Я заимел новый читательский билет. Гардероб перевели в другое место, не стало курилки. Помещение было выбеленное, чистенькое, самодовольное. Я заглянул в общий читательский зал — там все осталось по-старому. Прошел по коридору из конца в конец, завернул за угол, где прежде не бывал, и отправился в зал периодики. Тут все изменилось, но высокая табуретка в последнем ряду стоит, где и стояла. Устроившись, я тут же ринулся к полке, где спокон веку находился «Философский словарь», взял журнал «Социология» и еще парочку журналов.
Ничего интересного. Отдельные положения были понятны, но мне показались совершенно никчемными. Быстро утомившись, я решил пройтись. Положил журналы на место, взвесил в руке «Чехословацкую психиатрию», которую когда-то регулярно читал, и вдруг за спиной у меня удивленно протянули:
— Э-э-э! С-с-с!
Медленно оборачиваюсь — кто это там присвистывает? — и вижу: Мишина дочь Яна. Еще и лыбится во весь рот. Я кивнул — привет, мол. Когда же она, в недоумении вскинув бровки, всплеснула руками — в чем дело, откуда я тут взялся, что происходит, — я сделал ей знак выйти со мной.
— Где тут теперь курилка? — спрашиваю еще в дверях.
— Вы — курите?
— Тут все спокон веку на «ты». — Я протягиваю ей руку, а сам не могу прийти в себя от изумления. Яна выглядит куда взрослей, чем дома, вызывающе поддернула вызывающе короткую мини-юбку. Облегающий свитерок и аккуратная головка превратили ее в эффектную молодую даму.
— Мне-то что! — хохотнула она, коснувшись моей ладони.
Кажется, я совсем обалдел, вообразив, что можно пофлиртовать с дочкой моего ровесника.
— Я много слышала о тебе.
Яна уважительно взяла меня под руку.

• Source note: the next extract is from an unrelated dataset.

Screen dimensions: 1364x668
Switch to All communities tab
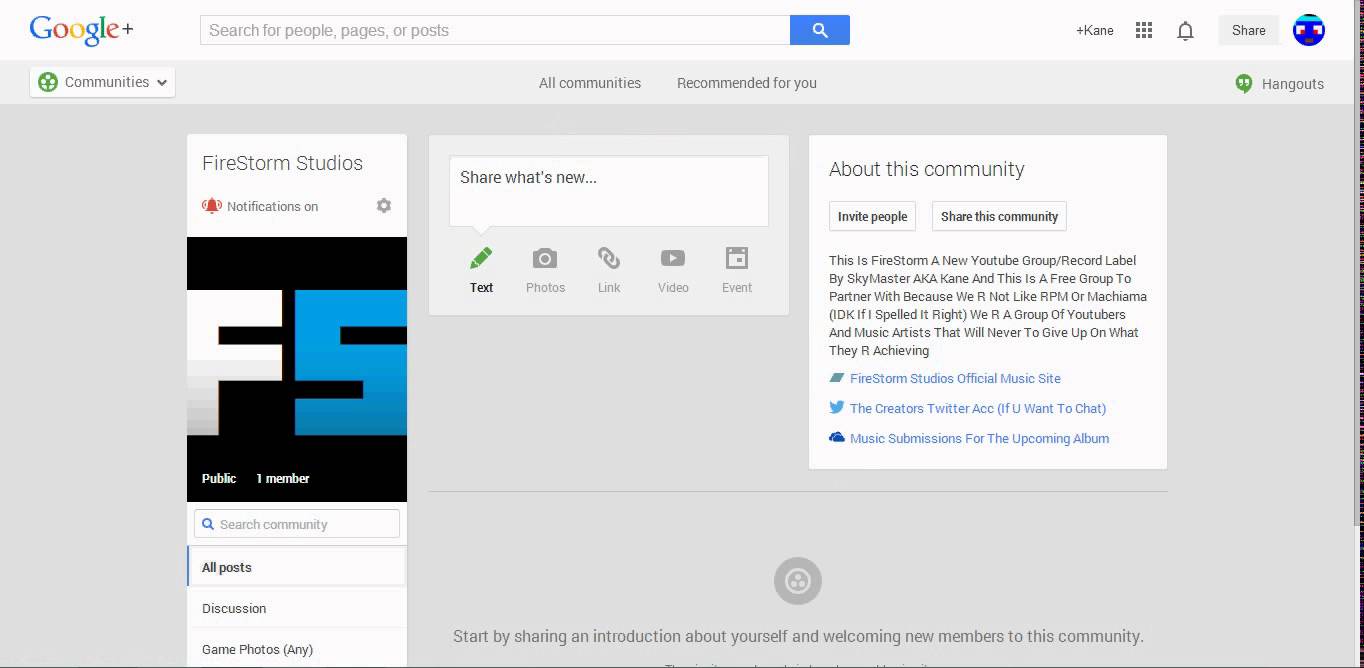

Жаль, что коридор пуст, не видно ни одного сопляка и ни одного пузанчика из папаш.
— Отец поругивает меня?
— Завидует тебе.
Я не поверил.
— Не деньгам твоим завидует и независимости, он все бубнит что-то о твоей опытности.
— Уж отцу-то скорее пристало хвастать своей опытностью. — Мы присели за грязный столик с пепельницей на высокой подставке. — Его не зря прозвали Лазарем.
— Мне-то что!
— Знаешь, а ты очень даже ничего собой.
Надо — не надо было это говорить?
— Скажите пожалуйста! Я не поэтому тебя окликнула.
— А почему же?
— Пригласи меня на кофе! Я совсем замаялась, у меня уже шарики за бобики заходят, не соображаю ни что, ни где, ни как, ни почему!
Что же было дальше? Да ничего.
В маленьком кафе на Волькеровой улице — где с трудом втиснуты в закуток два столика и сидит пяток посетителей или четыре посетительницы, — не успев бросить кусок сахара в чашку с большой ручкой, Яна спросила:
— А что рассказывал вам отец о моем самоубийстве?
Надо же!..
Наша одиннадцатилетка — тогда нельзя было называть ее «гимназией», в ту пору это считалось каким-то пережитком, — была особенной школой — никому не нужной. А, вы из гимназии, говорили нам, тогда отправляйтесь на почту штемпелевать конверты!
Бывшая староста, тощая как щепка, подпрыгивая на ступеньках старого здания, шустро клевала встречных в ухо доверительными подробностями.
— А вы кто, кто вы? — допрашивала она входящих; девчонок в нашем классе было — как дырок в дуршлаге, а ребят только пятеро.
Собиралась жопастая и пузатая компания молодящихся паричков и откровенных плешей через двадцать пять лет после выпуска — чего вы еще хотите, столько лет прошло!